German etiquette is very minute says the New York Sun. It does not stop with the ordinary rules for eating, drinking, calling, and receiving. It prescribes mazes of trivial details which would fill so many fat volumes that even Germans have not had the courage to write them.

It directs a man what to say just before beginning to drink a glass of beer and just before finishing it. It tells him the exact words he must use in insulting a stranger. It graduates nicely the depths of the bows that are due the privy councilor, the court councilor, the tutor, the judge, the tradesmen, the barber, and the restaurateur.

It explains why the clergymen should bow first to Herr Baron and last to Herr Bankier. It describes just how the man must kiss a woman's hand in the drawing-room and just why he need not give her his seat in a horse-car. It even describes the circles in which a man may wahltz at a ball.

Perhaps the best criterion of the minuteness of German etiquette is the little unwritten code on pocket manners. German good form is shocked by the helter-skelter condition of the American pocket. A well bred German never allows his keys and his jack-knife, his small change, his shoe buttoner, and his cigar-cutter to jingle about loosely in his trousers pocket.

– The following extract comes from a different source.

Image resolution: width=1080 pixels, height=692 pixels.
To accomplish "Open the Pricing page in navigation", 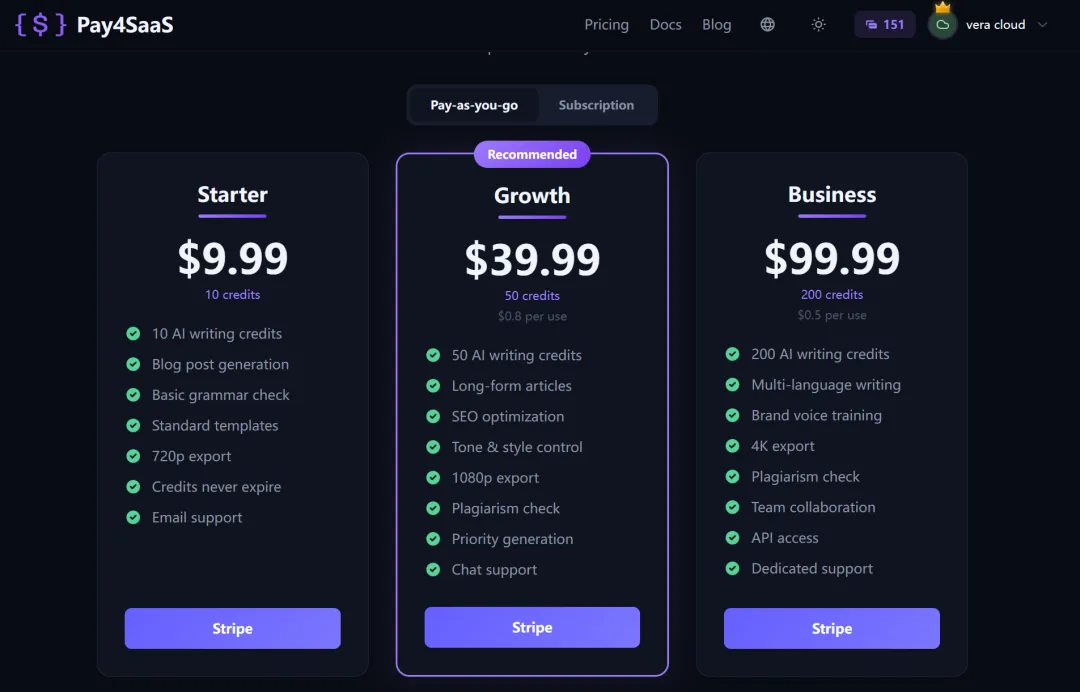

A naked cigar protruding from the waist coat pocket shocks the modesty of German good form much more than a dozen or more of Rubens' strapping Dutch goddesses. The greatest offense against German pocket manners is to carry small silver coins loose in the pocket. A German Lieutenant may have only half a dollar to his name, but he carries as big a purse as if he owned all the notes of the Imperial Reichsbank.

In paying for 5 cents' worth of beer, he goes down into his trousers and draws out his flabby pocket-book with dignity, thanking heaven he is a mannerly, high-born Prussian, and not a vulgar tradesmen like the American at his side, who has just slapped down on the table a mess of gold, silver, keys and manicure apparatus. The small German school-boy is not even allowed to carry his car fare without a purse. The servant girl, who earns but $40 a year, would not carry the price of a loaf of black bread through the street in her hand.

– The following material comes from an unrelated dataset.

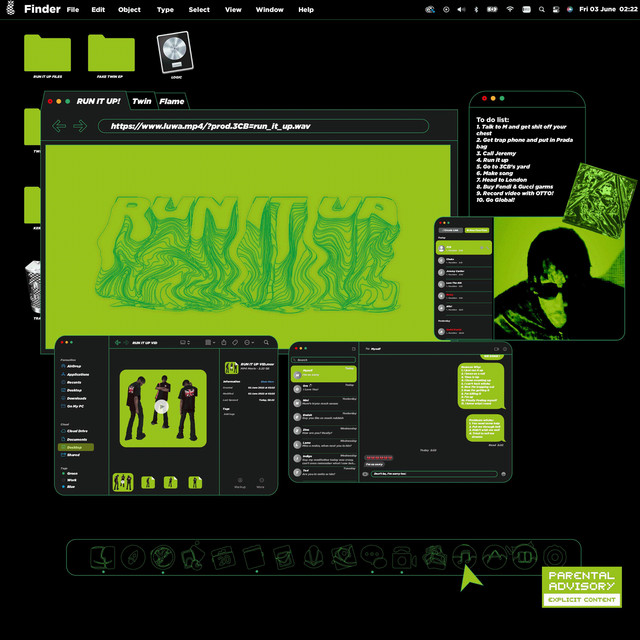Click the browser back arrow
This screenshot has height=640, width=640.
(59, 126)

Every reputable smoker in Germany has his "cigar-etuis." He prepares his smoke by emptying out all his 3-cent cigars on the table before him and laying the case aside. Then he draws a little cigar-clipper from another case, removes the tip of the least offensive looking cigar, and drops the small bit of tobacco into a tiny box which he carries in his waistcoat pocket.

At the end of each smoker's year he sends all these cigar tips to a charitable institution in his province. (Two years ago, the asylums in the little province of Brunswick received 400 marks' worth of tobacco in this wise.) After stowing away the "orphans' share" of the cigar, the smoker takes a knife from its chamois-skin bag and finishes the job which the clipper began.

A case containing a cigarette holder and a leather match-safe are the last articles which the well-bred German about to smoke, adds to the collection of small bags and cases on the table before him. Of course, all this elaborate preparation to smoke one 3-cent cigar strikes the American tourist as a trifle ridiculous. A German, however, regards it as indicative of the breeding of the smoker. He looks upon the rough-and-ready manner in which an American carries his cigars, matches and knife much as an American looks upon a man who travels without a toothbrush and night-shirt.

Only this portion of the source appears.